Solomon, Royal Opera review - an awkward compromise of a performance | reviews, news & interviews
Solomon, Royal Opera review - an awkward compromise of a performance
Solomon, Royal Opera review - an awkward compromise of a performance
Handel's oratorio given a handsome but frustrating account
There was no synopsis in the programme for the Royal Opera’s concert performance of Handel’s Solomon. Maybe that was an oversight, but perhaps it’s simply because there really is no plot to summarise.
None of which really matters, because it’s one of the composer’s most toothsome scores. The splendour of King Solomon’s court offers every excuse for musical excess, and the magnificent, often eight-part, choruses come coated in brass just as the palace is in gold. The work’s episodic structure – Part I celebrating Solomon’s happy marriage, Part II a potted account of Solomon’s famous judgement, Part III a sequence of entertainments for the visiting Queen of Sheba – frees the composer from any real narrative constraints, and arias emerge on the flimsiest of excuses.
Even scaled up to the building the period band felt at an unnecessary disadvantage
Framed in the giant mirrored screens of the Gibichung palace from Keith Warner’s Ring (providing an interesting, if incidental, commentary on the fleeting illusion of human power), the Royal Opera Chorus delivered exactly the kind of plush, richly upholstered account of the score you’d expect. Long on tone colour and short on vertical clarity, the sheer weight of the ensemble was further exaggerated by the placement of Christian Curnyn and the Orchestra of the Early Opera Company in the pit. Even scaled up to the building (18 violins set the balance) the period band felt at an unnecessary disadvantage, and while in the Stalls we got the benefit of lots of instrumental detail (including an ecstatically lovely obbligato oboe) I do wonder how much made up it to the Balcony, let alone the Amphitheatre.
Sightlines must also have been an issue, with the small team of soloists placed wilfully at the extreme sides of the stage, tucked right into the corners, so as to be obscured from huge swathes of seats. Leaving aside the bigger question of whether the Royal Opera House is an viable venue for this repertoire, surely this basic housekeeping issue could have been foreseen and addressed?
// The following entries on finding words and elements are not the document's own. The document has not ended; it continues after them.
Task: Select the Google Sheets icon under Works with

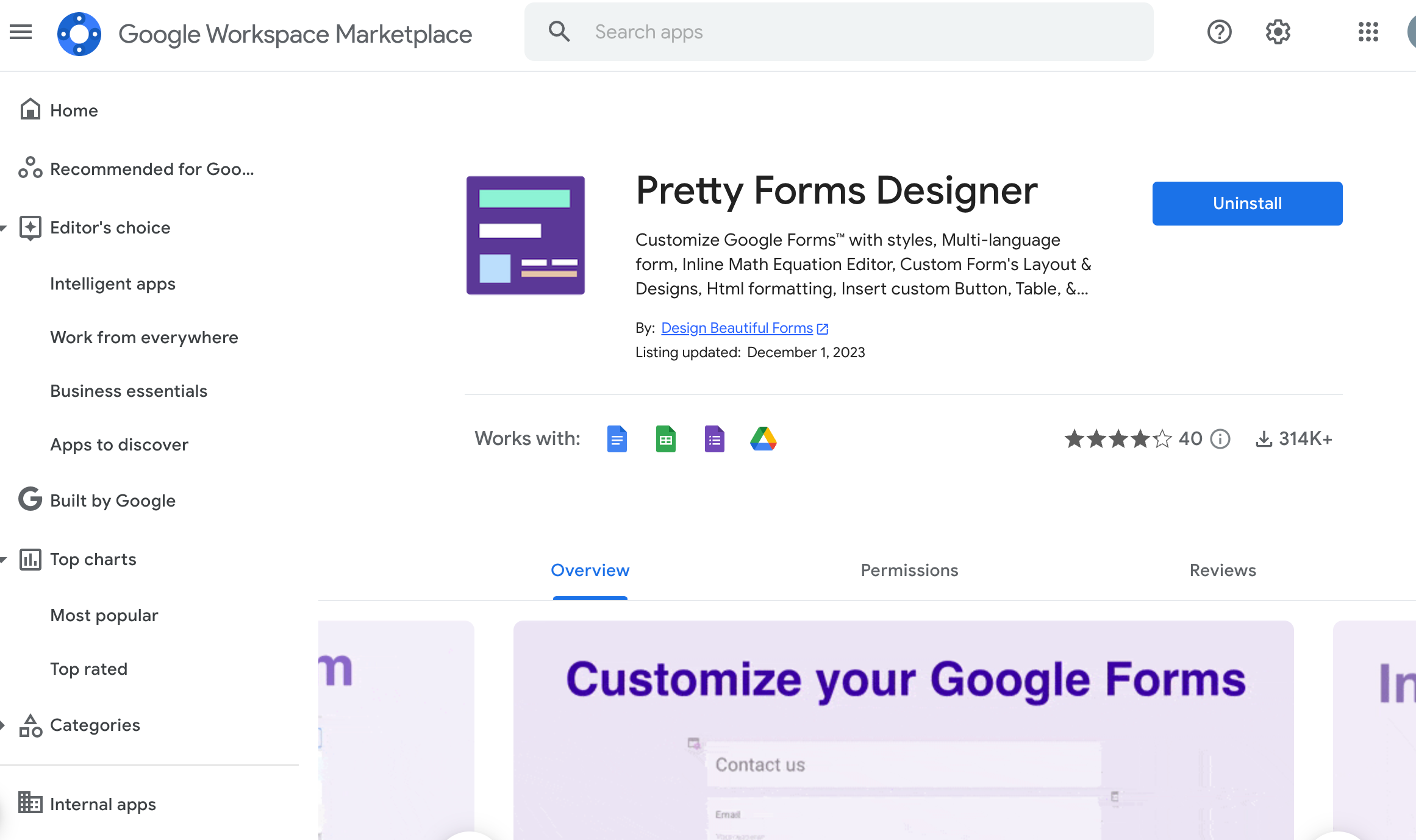Action: pyautogui.click(x=665, y=439)
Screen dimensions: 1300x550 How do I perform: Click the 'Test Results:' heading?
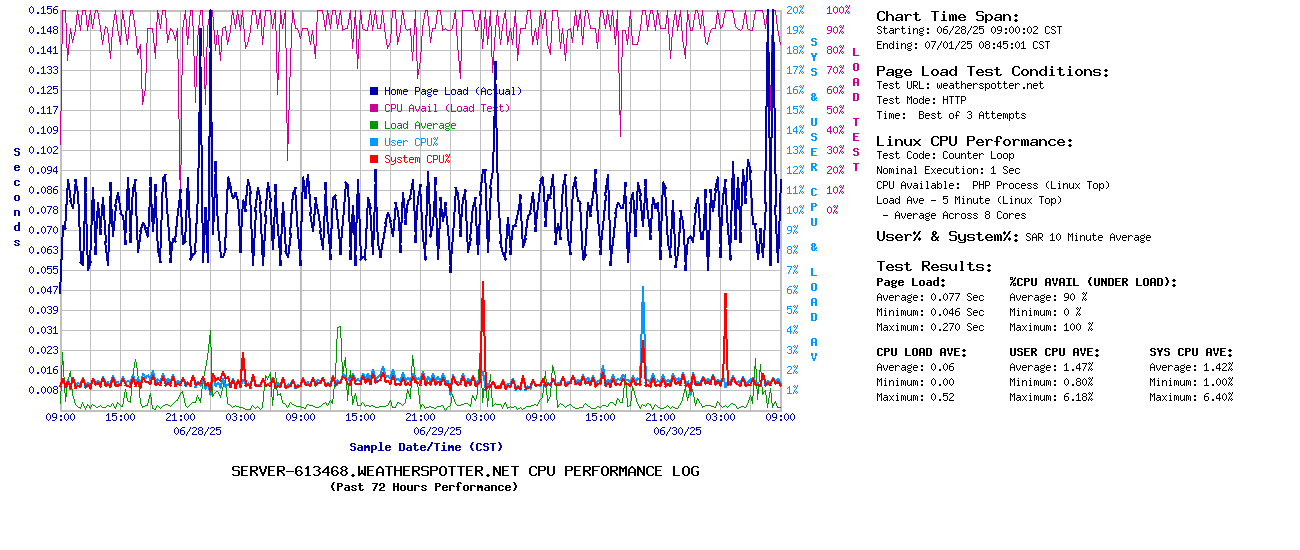click(934, 266)
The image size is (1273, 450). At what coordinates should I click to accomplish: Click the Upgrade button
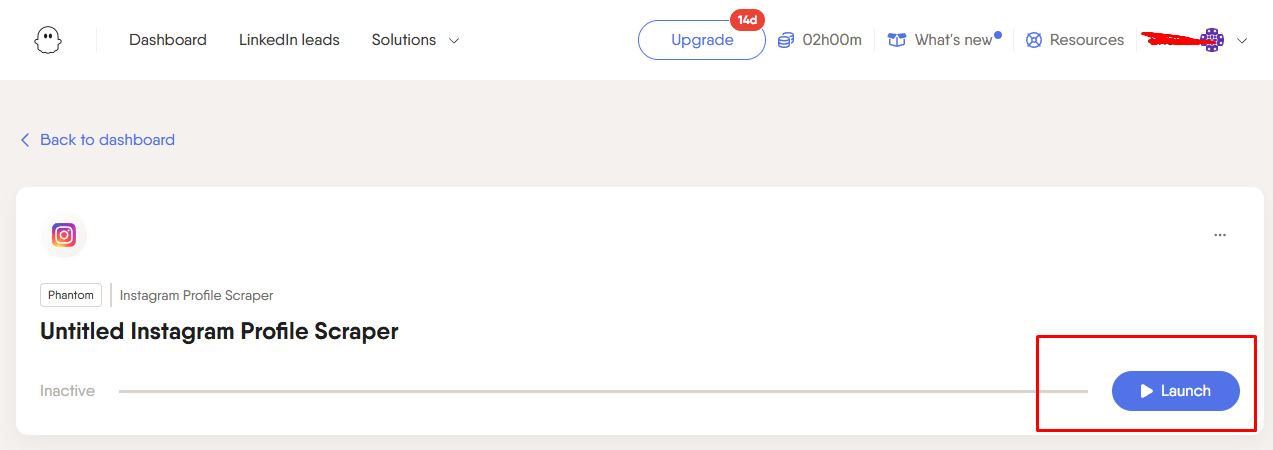pos(702,40)
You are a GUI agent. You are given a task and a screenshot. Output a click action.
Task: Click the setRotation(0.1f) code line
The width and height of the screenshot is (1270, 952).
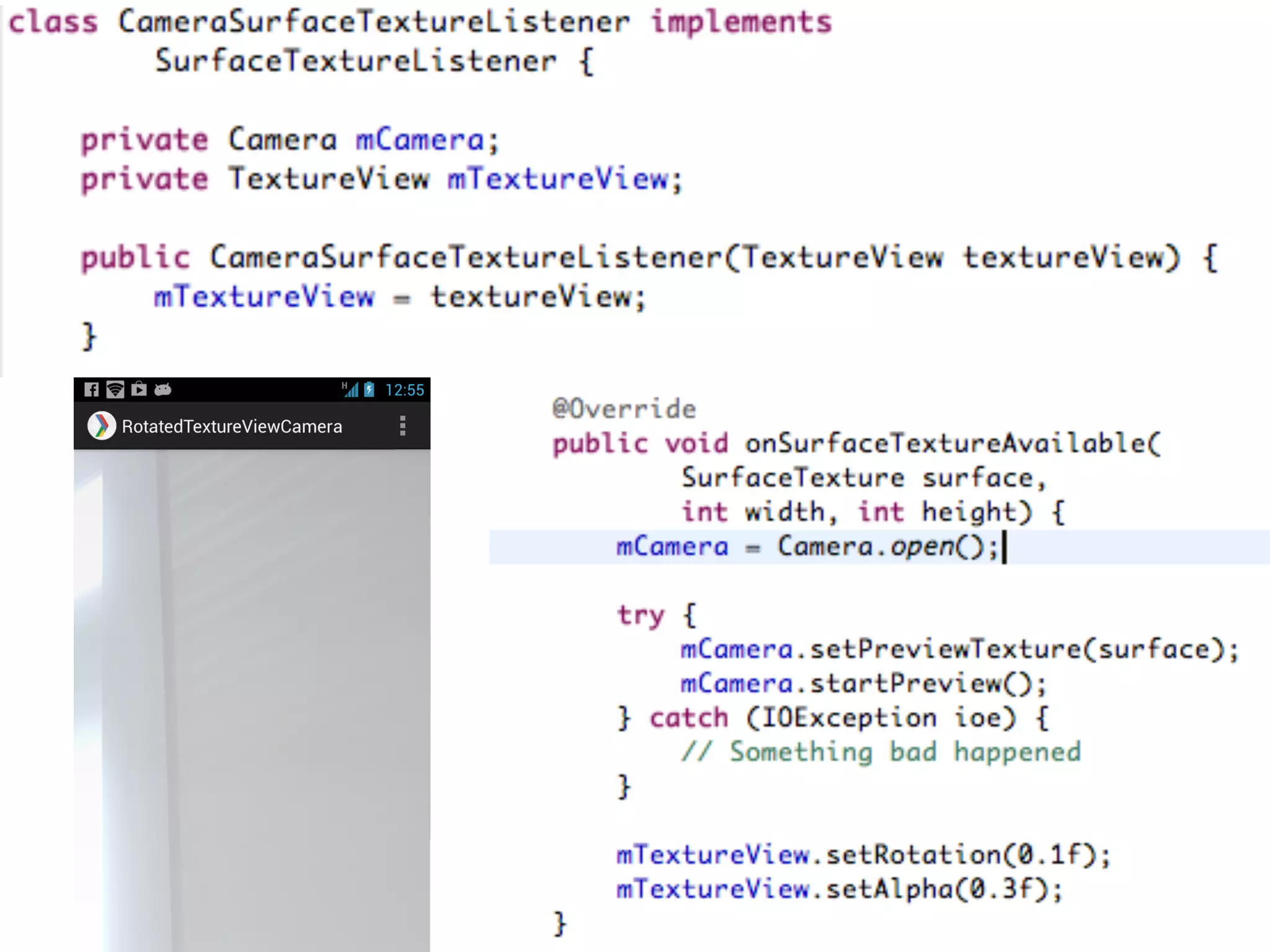coord(862,855)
A strong cast on paper was more mixed in performance. Ed Lyon’s Zadok (a thankless role – part special-advisor, part spiritual cheerleader) was impeccable from start to finish, his coloratura machine-gun swift and much more accurate, phrasing wonderfully malleable and reactive. Sophie Bevan (pictured right, Solomon’s Queen and First Harlot) was all rapturous bloom and sensual legato – more than a match for Lawrence Zazzo’s intermittently impressive Solomon. At its best the countertenor’s tone is clean and resonant as ever, but a number of odd little ticks and quirks have crept into delivery that is right on the brink of being distractingly mannered. As it was, there was more of the fussy despot than the wise elder statesman about his king.
Susan Bickley felt miscast as Second Harlot/Queen of Sheba, her dramatic skill wasted and her brittle tone struggling to swell and bend to accommodate the curves of Handel’s melodies in this space, but Richard Burkhard’s Levite was full of character, just occasionally in tension with Curnyn’s tempi.
Stylish to a fault, perhaps a little too precise, too carefully phrased, too emphatically articulated, this wasn’t a vintage night for Curnyn and his fine baroque band. Relocate the action to Kings Place or the Queen Elizabeth Hall and this could have been a different concert with fewer compromises and more opportunity for period specialists to do what they do best.